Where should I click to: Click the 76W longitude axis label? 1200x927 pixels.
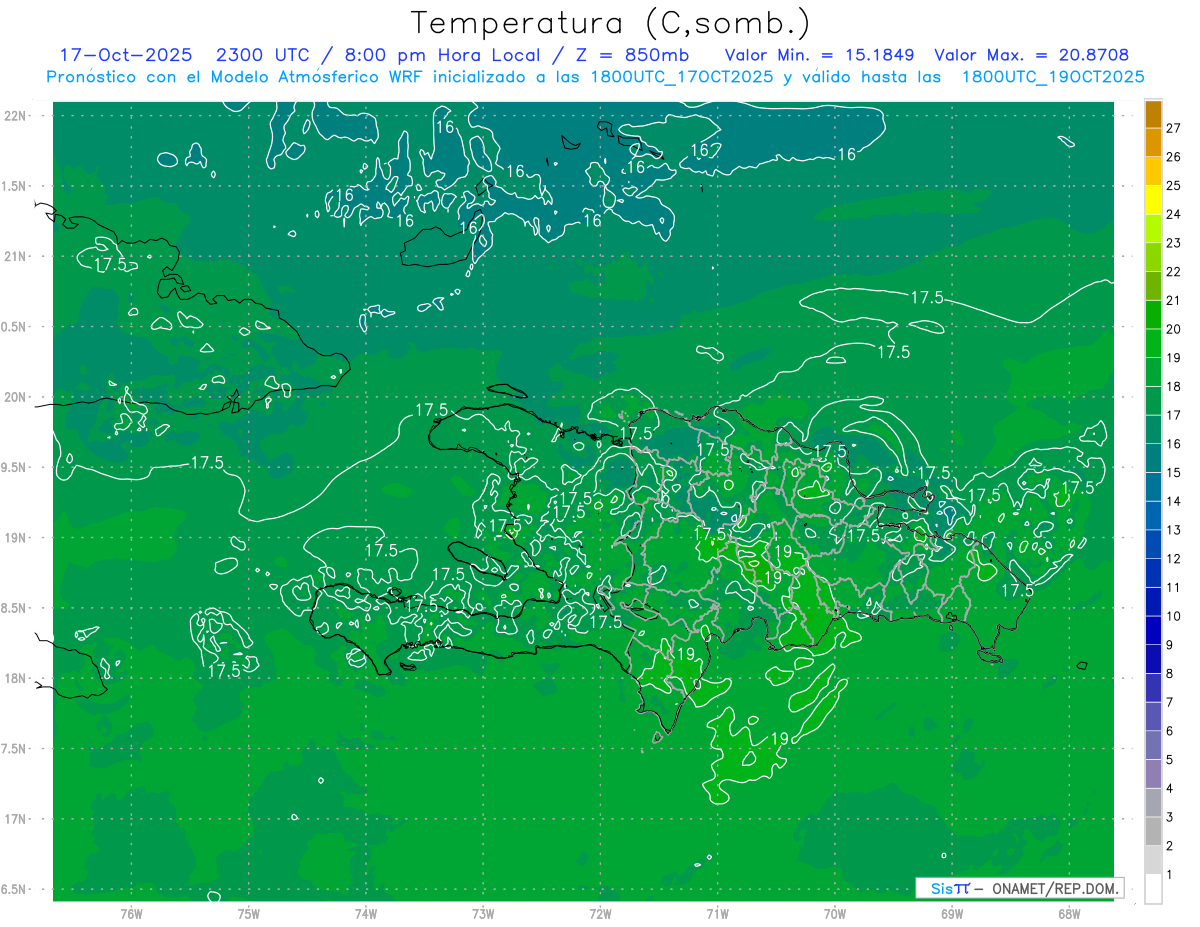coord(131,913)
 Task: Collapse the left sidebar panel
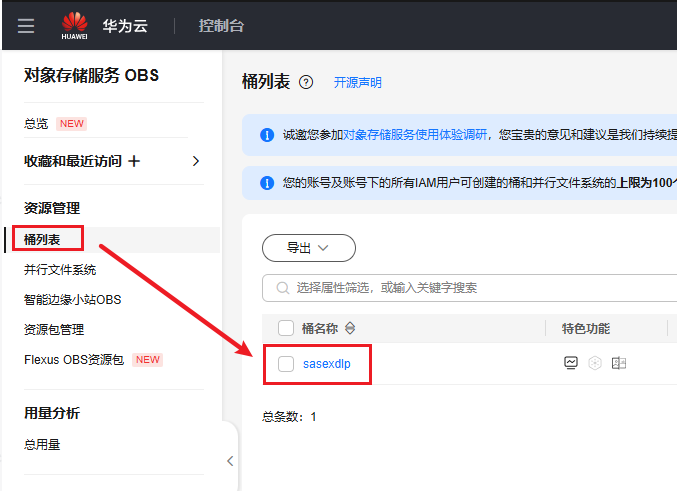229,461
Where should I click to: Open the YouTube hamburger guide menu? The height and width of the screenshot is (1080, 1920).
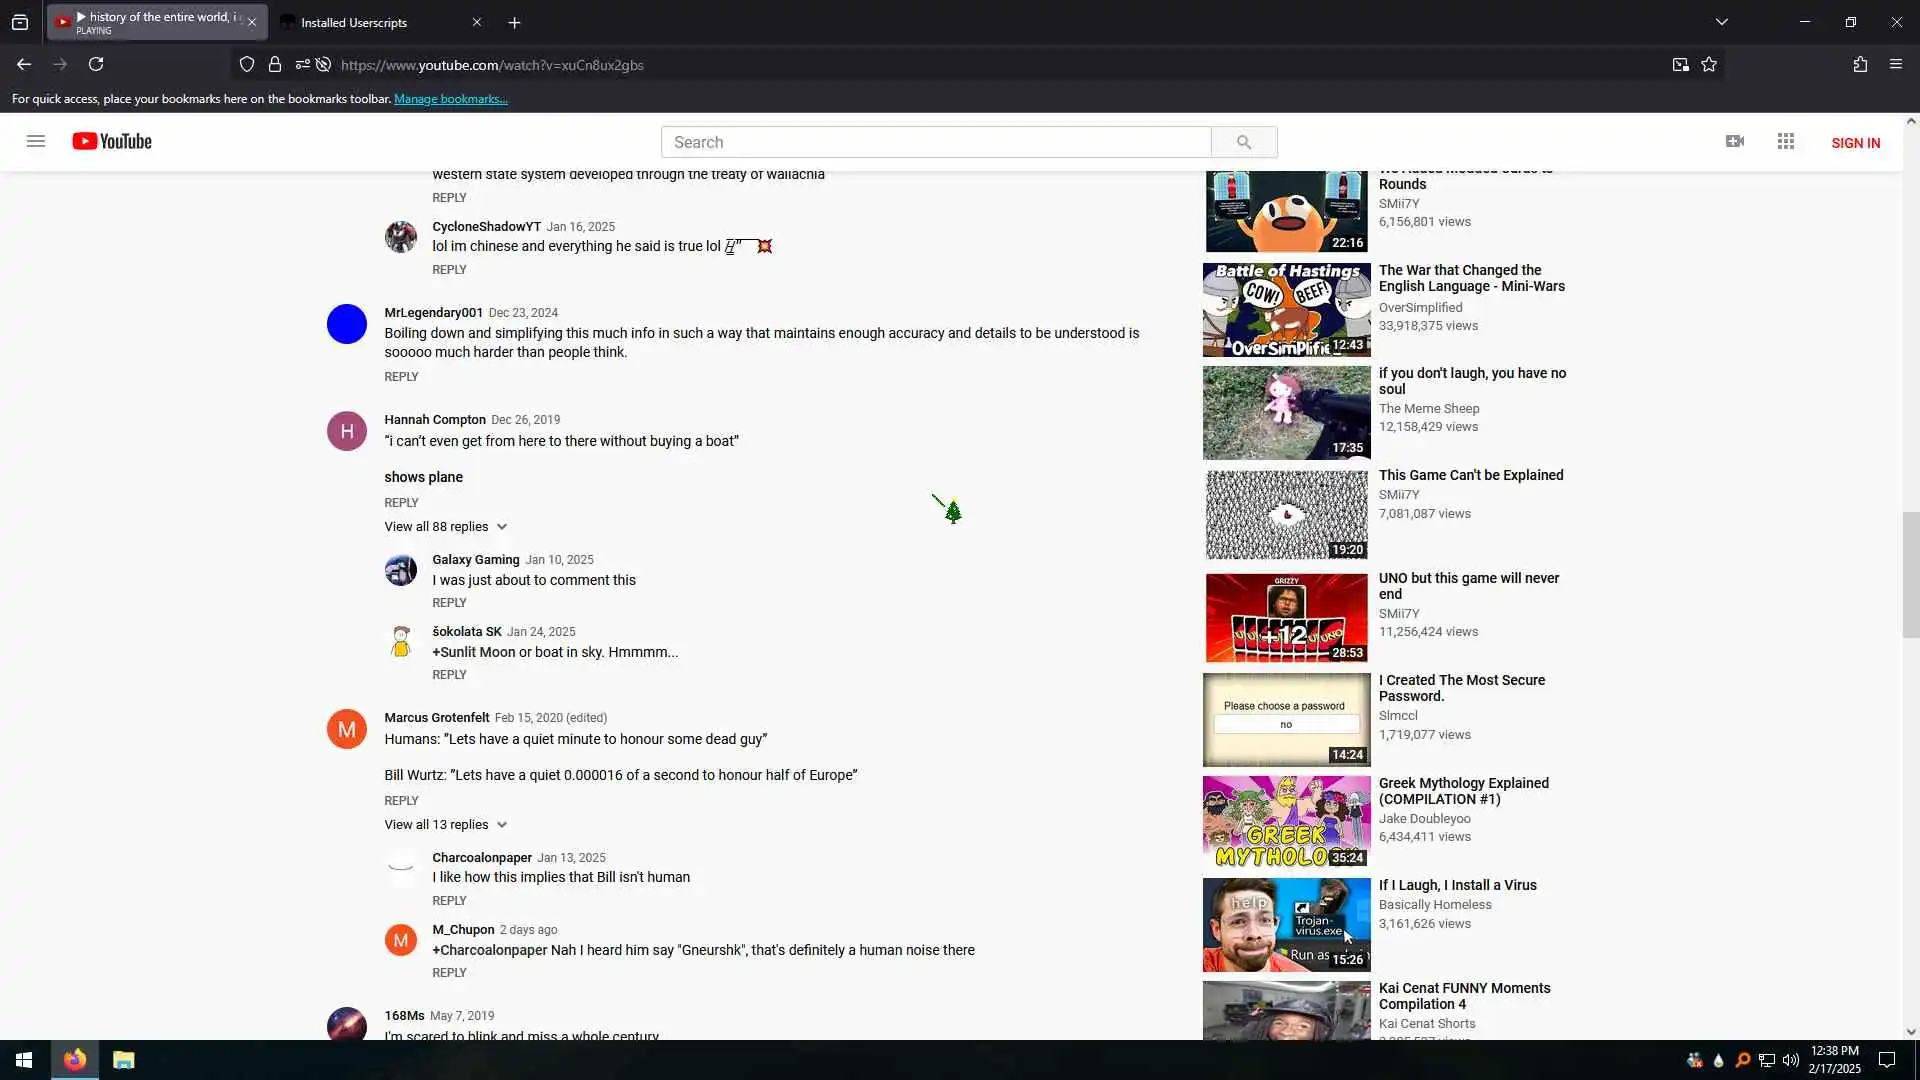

...

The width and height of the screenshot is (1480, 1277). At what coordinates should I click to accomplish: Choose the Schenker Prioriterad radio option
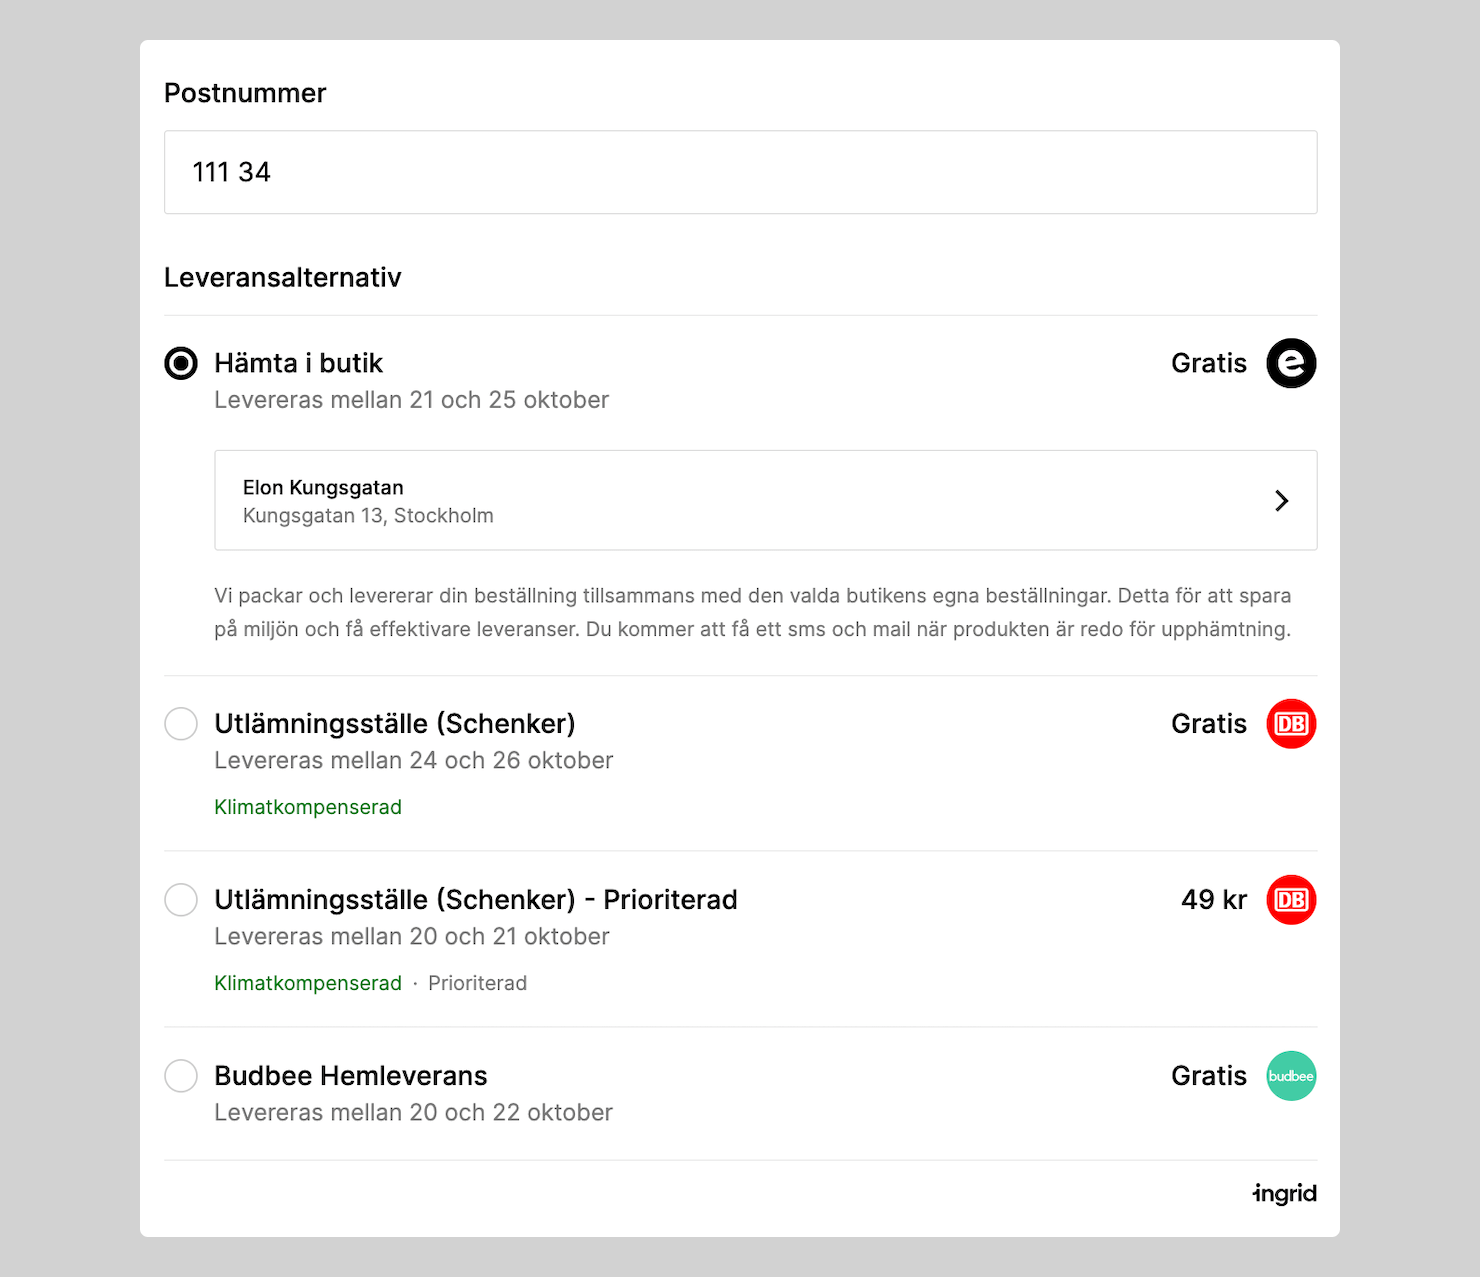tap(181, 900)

What to produce
Copy out the rows word for word, starting at the line containing "Where should I click to: Click" and ending at the line containing "Where should I click to: Open", both included. Leave the pictures out of your answer.

Reply
Where should I click to: Click the 76W longitude axis label? 1200x927 pixels.
coord(131,913)
 Task: Collapse the left sidebar panel
229,461
Where should I click to: Open the YouTube hamburger guide menu? The height and width of the screenshot is (1080, 1920).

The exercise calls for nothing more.